Thinking it was going to be about ways they learned to conserve I was surprised when it actually talked about their no-garbage lifestyle. I had heard about people going through the Great Depression and not wasting, I knew that it was likely a crime to leave food on your plate but I hadn’t quiet considered that an entire generation of people DIDN’T THROW THINGS OUT. This seems like an overstatement but it actually isn’t. They composted, they reused, they grew their own food and they bought good quality things that they took care of and used until they wore out.
This made me think: could I live even a week without generating fodder for our landfill (or even the recycling plant!)? I would have to seriously stop and think before I bought anything or risk being stuck with finding a use for an old chip bag (wash the grease out of the inside and voila! a….uh….new purse? We just don’t have a use for all the packaging out life comes with. If we had to put to use everything we consumed I believe we would consume quite a bit less.

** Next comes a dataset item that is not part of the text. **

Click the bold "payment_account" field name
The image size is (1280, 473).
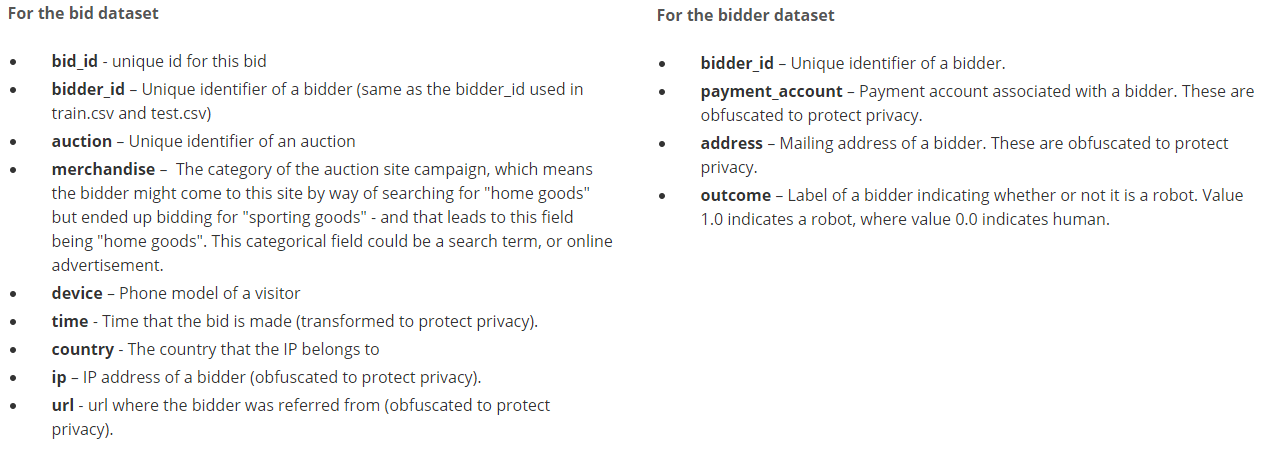pos(771,91)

More unpackaged veggies and fewer individually wrapped snack cakes. Also, they saved scraps of paper from mail or butcher paper (instead of grocery store plastic and Styrofoam; who wants to write on that?). This seemed like something I could do except, wait, I have no use for those little scraps of paper. I already have an overabundance of scrap paper (old notebooks only partially used, pages and pages of discarded first drafts) that it would just add to the pile. Some things that I can do: stop eating things that come all packaged up! Nalgene, not water bottles (I am so bad for this!). Fewer new clothes (in fact, buy a few very good quality pieces, have them tailored and fixed and wear them forever…).
My hope is that this trip (which is 17 days away) will show me a simpler lifestyle where there is less waste and more respect for the things that we own. I can’t say I envy difficult times but privilege makes me wasteful.